§ Work request
Everything below from the line with "СРЕДСТВА ГИГИЕНЫ (137, 425)" to the last line, both included, is to be written out exactly, with nothing added.

§ Data shown
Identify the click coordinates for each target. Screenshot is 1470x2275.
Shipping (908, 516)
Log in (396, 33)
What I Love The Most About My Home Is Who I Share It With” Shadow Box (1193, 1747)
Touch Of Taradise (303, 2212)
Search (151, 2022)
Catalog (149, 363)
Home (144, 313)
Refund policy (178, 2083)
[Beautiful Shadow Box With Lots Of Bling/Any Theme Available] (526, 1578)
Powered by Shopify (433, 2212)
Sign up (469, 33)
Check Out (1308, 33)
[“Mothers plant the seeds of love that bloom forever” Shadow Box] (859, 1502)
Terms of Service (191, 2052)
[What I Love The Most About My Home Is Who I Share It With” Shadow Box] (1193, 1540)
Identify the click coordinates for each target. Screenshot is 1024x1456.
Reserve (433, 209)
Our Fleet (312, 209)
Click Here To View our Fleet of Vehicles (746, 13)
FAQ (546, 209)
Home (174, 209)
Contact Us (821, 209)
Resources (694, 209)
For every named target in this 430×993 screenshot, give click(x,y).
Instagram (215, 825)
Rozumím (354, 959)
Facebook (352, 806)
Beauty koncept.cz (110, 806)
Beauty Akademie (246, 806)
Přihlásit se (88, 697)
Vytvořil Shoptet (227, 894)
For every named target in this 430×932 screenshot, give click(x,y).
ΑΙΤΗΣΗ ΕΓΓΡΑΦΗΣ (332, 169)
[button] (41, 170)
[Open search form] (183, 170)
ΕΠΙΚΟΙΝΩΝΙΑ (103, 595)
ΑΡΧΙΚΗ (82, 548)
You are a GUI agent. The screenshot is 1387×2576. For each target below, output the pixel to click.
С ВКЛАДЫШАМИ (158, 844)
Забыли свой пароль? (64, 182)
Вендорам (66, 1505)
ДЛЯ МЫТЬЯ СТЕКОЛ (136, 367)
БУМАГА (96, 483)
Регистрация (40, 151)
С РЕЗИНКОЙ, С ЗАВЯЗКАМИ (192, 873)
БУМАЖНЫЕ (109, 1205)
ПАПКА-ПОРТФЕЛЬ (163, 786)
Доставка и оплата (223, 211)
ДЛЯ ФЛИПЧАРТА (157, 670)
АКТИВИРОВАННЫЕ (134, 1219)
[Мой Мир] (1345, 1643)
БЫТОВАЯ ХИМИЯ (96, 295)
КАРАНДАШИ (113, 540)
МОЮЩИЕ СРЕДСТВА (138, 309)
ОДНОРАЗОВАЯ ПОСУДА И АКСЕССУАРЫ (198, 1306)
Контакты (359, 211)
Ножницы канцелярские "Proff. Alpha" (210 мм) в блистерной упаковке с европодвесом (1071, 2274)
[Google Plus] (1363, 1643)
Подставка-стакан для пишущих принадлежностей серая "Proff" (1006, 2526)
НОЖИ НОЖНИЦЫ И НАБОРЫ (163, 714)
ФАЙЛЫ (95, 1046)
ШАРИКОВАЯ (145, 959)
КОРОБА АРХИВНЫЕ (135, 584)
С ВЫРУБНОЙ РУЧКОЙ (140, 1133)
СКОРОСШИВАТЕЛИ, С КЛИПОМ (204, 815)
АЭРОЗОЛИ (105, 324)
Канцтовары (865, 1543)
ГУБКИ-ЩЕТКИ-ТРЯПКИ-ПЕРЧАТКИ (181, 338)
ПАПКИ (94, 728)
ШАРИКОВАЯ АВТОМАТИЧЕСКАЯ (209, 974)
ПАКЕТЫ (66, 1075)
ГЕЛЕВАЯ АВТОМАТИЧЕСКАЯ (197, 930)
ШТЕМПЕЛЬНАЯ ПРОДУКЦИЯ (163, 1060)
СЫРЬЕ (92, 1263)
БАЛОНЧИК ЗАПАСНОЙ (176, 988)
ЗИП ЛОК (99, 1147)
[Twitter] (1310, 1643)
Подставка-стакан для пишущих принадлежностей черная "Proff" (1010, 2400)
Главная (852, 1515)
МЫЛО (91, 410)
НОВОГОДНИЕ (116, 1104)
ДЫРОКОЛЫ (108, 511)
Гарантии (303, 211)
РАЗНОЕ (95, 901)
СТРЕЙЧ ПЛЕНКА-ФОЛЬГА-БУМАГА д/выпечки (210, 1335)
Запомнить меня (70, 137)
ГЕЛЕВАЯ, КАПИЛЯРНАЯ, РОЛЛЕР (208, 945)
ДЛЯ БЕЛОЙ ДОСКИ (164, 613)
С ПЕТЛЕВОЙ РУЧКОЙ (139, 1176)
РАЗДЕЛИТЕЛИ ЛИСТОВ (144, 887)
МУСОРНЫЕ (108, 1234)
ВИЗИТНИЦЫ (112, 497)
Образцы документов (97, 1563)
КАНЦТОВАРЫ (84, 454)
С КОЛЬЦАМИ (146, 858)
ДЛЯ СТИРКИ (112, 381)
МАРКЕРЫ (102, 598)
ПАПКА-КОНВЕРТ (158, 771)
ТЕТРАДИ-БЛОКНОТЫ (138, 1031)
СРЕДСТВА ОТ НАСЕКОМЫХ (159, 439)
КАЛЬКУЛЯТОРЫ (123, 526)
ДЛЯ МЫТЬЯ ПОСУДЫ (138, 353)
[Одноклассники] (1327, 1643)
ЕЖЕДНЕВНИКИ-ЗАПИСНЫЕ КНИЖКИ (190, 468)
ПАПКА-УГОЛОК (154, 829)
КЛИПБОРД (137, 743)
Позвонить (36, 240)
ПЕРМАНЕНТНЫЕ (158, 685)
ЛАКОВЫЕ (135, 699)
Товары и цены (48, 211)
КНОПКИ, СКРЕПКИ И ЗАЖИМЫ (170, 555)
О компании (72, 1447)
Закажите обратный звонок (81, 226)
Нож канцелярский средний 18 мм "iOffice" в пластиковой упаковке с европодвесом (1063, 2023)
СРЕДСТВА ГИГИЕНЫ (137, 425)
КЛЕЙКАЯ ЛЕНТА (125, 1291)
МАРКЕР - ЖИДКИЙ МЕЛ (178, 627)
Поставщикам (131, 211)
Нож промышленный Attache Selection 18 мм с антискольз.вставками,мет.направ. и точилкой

§ Response
СРЕДСТВА ГИГИЕНЫ (137, 425)
КЛЕЙКАЯ ЛЕНТА (125, 1291)
МАРКЕР - ЖИДКИЙ МЕЛ (178, 627)
Поставщикам (131, 211)
Нож промышленный Attache Selection 18 мм с антискольз.вставками,мет.направ. и точилкой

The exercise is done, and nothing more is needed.